**Kutipan Teks:**
┌────────

Menjelang pemilu 2024, politik identitas menjadi salah satu perhatian utama yang harus diwaspadai secara ketat. Slogan yang dipilih Komisi Pemilihan Umum (KPU) untuk Pemilu 2024, “Pemilu Sebagai Sarana Integrasi Bangsa”, bukan tanpa alasan. Dengan semboyan itu, KPU ingin pemilu mempersatukan bukan memecah belah bangsa.
Narasi dan perdebatan politik identitas marak terjadi saat Pilkada DKI 2017 dan Pilpres 2019. Jelang hingga selesainya pemilihan inilah politik identitas banyak dibicarakan. Tak dapat dipungkiri bahwa dua hajat demokrasi itu telah memperlihatkan pecah-belah masyarakat. Sebuah polarisasi yang menjadi racun, merusak dan kontraproduktif bagi kehidupan demokrasi.

└────────

**Petunjuk Kerja:**
1. Menurut teks tentang politik identitas, apa slogan yang dipilih KPU untuk Pemilu 2024?
2. Lanjutkan teks tentang politik identitas menjelang Pemilu 2024, dimulai setelah kalimat terakhirnya.
Materi sumber tidak digunakan sama sekali dalam pengerjaan ini.

**Bahan Sumber:**
┌────────

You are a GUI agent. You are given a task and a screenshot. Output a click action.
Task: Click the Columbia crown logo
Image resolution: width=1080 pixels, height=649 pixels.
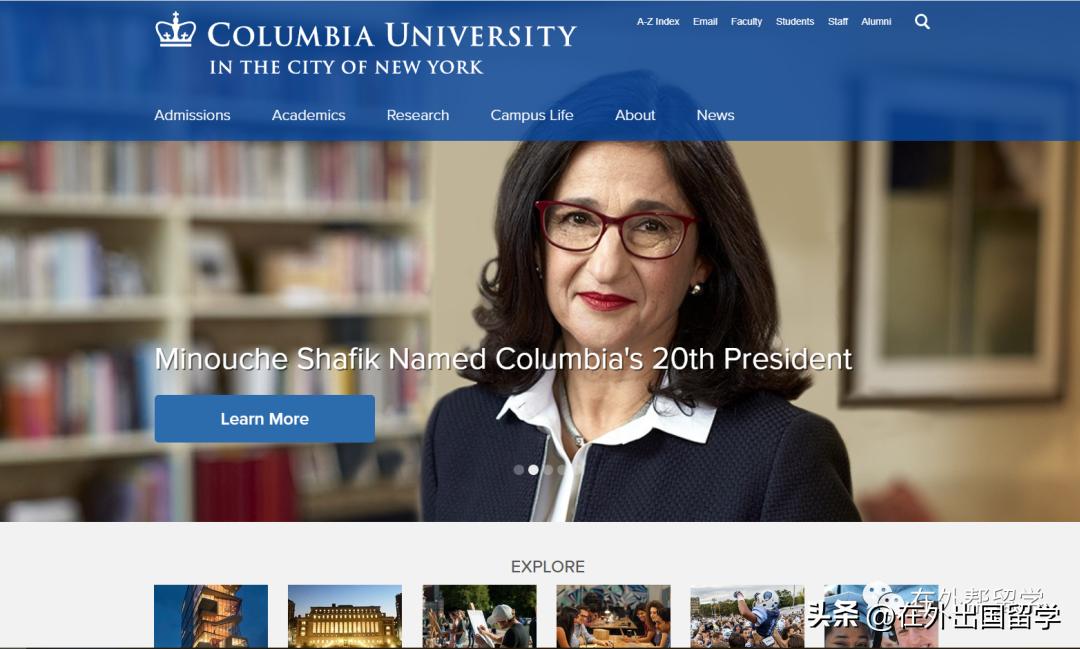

└────────

**Hasil Berurutan:**
1. “Pemilu Sebagai Sarana Integrasi Bangsa”.

2.
Menyisakan luka akibat politik identitas yang terjadi dalam pemilihan kepala daerah di DKI Jakarta pada 2017 hingga kini masih terbayang. Untuk itu, pembelahan di antara kelompok masyarakat harus segera diredam serta jangan sampai muncul dan terulang kembali.
Direktur Eksekutif PARA Syndicate, Ari Nurcahyo mengajak masyarakat, penegak hukum, maupun institusi pemerintah perlu bekerja sama menciptakan kontestasi politik yang sehat untuk mencegah politik identitas muncul dan menguat kembali, terutama menjelang Pilpres 2024.
”Bagaimana konteks dalam (peringatan) 77 tahun TNI ini dan konteks penguatan kapasitas sipil serta kerja sama sipil-militer bisa berjalan bersama untuk menegakkan politik kebangsaan dan kenegaraan di Pemilu 2024 sehingga (kita) bisa optimistis berjalan dan satu sebagai bangsa Indonesia,” ujar Ari, di Jakarta (6/8/22).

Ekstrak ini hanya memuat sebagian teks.